■ Required work
Starting with the line that contains "Click the street" and going on through the end of the records, write those lines out again with "chart title" swapped for "graph title" and nothing else changed. Leave the pictures out of your answer.

### Records for this task ###

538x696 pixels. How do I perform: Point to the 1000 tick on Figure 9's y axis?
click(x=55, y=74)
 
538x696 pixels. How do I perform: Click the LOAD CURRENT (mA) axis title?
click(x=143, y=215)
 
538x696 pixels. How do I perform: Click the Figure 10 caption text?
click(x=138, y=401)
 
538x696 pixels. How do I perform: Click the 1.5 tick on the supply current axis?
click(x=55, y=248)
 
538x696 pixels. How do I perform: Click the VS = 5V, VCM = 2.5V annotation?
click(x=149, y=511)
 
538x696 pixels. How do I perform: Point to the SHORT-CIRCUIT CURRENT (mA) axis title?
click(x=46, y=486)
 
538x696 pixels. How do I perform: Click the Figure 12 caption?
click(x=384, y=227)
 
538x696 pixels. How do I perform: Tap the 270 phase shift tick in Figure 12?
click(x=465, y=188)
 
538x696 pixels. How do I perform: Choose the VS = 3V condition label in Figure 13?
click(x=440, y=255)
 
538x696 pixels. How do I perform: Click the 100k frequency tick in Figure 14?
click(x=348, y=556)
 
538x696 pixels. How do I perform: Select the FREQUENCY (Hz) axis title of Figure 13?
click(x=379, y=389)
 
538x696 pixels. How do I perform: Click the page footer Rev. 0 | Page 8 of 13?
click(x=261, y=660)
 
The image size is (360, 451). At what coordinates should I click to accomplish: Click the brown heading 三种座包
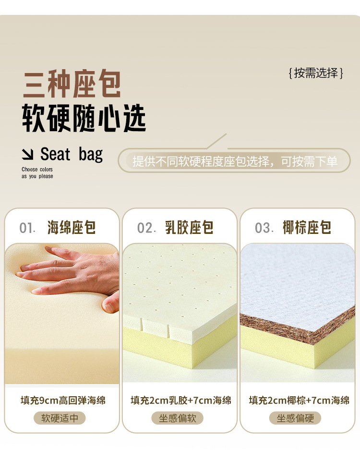coord(72,85)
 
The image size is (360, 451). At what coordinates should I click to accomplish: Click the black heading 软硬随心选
coord(84,118)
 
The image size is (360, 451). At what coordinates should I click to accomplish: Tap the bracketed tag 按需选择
coord(316,73)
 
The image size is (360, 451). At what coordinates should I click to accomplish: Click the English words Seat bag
coord(72,154)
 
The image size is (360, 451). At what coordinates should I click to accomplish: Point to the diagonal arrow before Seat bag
coord(28,155)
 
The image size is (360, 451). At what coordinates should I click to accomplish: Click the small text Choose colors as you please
coord(37,173)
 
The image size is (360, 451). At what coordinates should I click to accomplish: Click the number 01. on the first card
coord(27,228)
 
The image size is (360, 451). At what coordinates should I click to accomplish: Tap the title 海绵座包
coord(72,228)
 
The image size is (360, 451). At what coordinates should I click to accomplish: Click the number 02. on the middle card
coord(146,228)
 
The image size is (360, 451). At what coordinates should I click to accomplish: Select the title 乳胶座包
coord(189,228)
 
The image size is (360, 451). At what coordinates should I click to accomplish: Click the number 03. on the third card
coord(264,228)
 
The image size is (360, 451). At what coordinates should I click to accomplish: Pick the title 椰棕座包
coord(307,228)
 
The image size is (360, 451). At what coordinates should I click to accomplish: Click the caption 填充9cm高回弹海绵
coord(62,400)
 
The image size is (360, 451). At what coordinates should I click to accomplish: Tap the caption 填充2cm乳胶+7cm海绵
coord(180,400)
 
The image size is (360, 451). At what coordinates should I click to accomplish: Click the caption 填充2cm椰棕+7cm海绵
coord(299,400)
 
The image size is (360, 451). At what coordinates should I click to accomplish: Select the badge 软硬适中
coord(60,418)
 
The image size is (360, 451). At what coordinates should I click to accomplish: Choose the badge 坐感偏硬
coord(295,418)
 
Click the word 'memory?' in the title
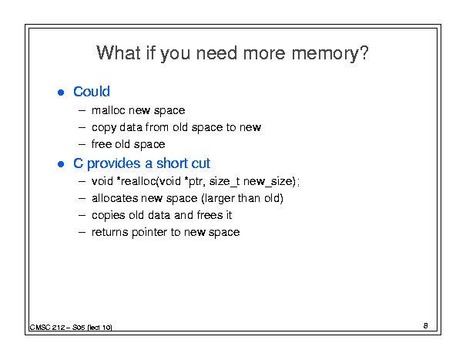(330, 54)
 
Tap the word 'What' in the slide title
(119, 52)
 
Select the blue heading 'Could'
(92, 91)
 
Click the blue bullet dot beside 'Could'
(61, 93)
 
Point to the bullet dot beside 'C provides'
(61, 164)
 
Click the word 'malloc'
(108, 110)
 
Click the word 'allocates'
(115, 198)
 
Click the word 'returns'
(110, 232)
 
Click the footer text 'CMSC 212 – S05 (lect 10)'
(71, 328)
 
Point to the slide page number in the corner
(426, 326)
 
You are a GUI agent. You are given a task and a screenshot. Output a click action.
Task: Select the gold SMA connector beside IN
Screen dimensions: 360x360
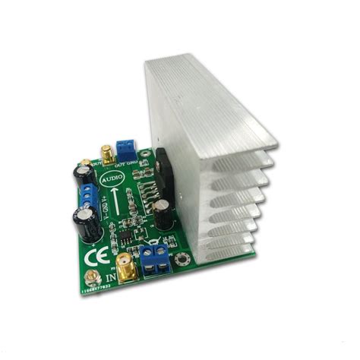click(125, 267)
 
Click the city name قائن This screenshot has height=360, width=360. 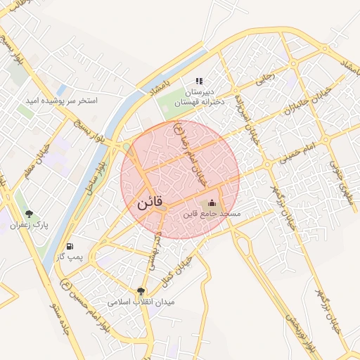(149, 203)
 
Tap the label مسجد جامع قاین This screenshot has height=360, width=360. (212, 212)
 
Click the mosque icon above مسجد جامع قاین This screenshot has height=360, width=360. (213, 202)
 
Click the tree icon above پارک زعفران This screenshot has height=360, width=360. (29, 214)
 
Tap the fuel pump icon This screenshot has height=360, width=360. (70, 246)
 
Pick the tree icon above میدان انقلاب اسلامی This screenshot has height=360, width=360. (141, 291)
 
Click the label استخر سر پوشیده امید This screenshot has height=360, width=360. (62, 101)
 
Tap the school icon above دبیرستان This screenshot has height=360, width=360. (199, 82)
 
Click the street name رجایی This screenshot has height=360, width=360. (264, 82)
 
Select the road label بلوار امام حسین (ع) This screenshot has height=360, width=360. (84, 307)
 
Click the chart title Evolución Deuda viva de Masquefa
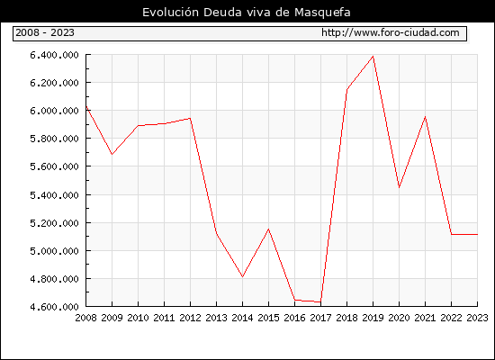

###

■ Output of the exercise
Click the street name رجایی This screenshot has height=360, width=360. (264, 82)
 
Select the road label بلوار امام حسین (ع) This screenshot has height=360, width=360. (84, 307)
 
Click the graph title Evolución Deuda viva de Masquefa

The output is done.